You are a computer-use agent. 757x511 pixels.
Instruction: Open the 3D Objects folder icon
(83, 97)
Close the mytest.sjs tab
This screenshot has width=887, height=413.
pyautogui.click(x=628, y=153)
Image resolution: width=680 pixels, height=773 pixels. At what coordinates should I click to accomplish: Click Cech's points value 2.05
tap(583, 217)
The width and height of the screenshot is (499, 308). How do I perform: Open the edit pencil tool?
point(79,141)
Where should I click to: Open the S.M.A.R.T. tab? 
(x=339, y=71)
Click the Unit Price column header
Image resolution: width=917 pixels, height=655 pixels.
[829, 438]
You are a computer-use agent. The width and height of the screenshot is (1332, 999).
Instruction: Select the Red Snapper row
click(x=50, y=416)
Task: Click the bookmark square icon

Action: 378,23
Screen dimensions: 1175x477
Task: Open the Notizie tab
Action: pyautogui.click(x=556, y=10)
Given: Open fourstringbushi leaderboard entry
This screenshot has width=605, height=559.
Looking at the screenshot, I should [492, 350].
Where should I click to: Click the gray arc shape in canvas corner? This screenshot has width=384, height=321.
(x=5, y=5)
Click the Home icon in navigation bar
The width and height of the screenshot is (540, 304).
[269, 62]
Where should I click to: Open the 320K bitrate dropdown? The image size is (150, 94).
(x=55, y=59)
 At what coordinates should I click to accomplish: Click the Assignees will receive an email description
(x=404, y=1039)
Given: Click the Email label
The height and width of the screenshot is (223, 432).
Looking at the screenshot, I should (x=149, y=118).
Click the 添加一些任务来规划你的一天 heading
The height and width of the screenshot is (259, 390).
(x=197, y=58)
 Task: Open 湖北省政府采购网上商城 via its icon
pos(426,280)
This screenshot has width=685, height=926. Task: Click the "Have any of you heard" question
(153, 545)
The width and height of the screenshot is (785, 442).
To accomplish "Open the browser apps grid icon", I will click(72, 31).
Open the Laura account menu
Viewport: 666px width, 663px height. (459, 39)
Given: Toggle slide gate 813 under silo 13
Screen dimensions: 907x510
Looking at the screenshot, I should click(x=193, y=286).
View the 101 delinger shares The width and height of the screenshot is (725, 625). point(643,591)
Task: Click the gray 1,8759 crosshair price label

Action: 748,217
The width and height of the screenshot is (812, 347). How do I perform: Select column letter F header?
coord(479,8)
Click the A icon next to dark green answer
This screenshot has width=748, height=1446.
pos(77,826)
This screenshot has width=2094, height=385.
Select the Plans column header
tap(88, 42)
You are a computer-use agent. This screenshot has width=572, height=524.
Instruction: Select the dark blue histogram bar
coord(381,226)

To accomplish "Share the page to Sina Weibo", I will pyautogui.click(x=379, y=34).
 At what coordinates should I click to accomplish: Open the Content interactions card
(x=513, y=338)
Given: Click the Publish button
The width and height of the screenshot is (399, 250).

● ● ●

Task description: From the records above, repeat exactly the lines from the one with "The height and width of the screenshot is (259, 390)." through the one with "Given: Click the Publish button", both included.

Output of the task:
The height and width of the screenshot is (259, 390).
(x=197, y=58)
 Task: Open 湖北省政府采购网上商城 via its icon
pos(426,280)
This screenshot has width=685, height=926. Task: Click the "Have any of you heard" question
(153, 545)
The width and height of the screenshot is (785, 442).
To accomplish "Open the browser apps grid icon", I will click(72, 31).
Open the Laura account menu
Viewport: 666px width, 663px height. (459, 39)
Given: Toggle slide gate 813 under silo 13
Screen dimensions: 907x510
Looking at the screenshot, I should click(x=193, y=286).
View the 101 delinger shares The width and height of the screenshot is (725, 625). point(643,591)
Task: Click the gray 1,8759 crosshair price label

Action: 748,217
The width and height of the screenshot is (812, 347). How do I perform: Select column letter F header?
coord(479,8)
Click the A icon next to dark green answer
This screenshot has width=748, height=1446.
pos(77,826)
This screenshot has width=2094, height=385.
Select the Plans column header
tap(88, 42)
You are a computer-use agent. This screenshot has width=572, height=524.
Instruction: Select the dark blue histogram bar
coord(381,226)

To accomplish "Share the page to Sina Weibo", I will pyautogui.click(x=379, y=34).
 At what coordinates should I click to accomplish: Open the Content interactions card
(x=513, y=338)
Given: Click the Publish button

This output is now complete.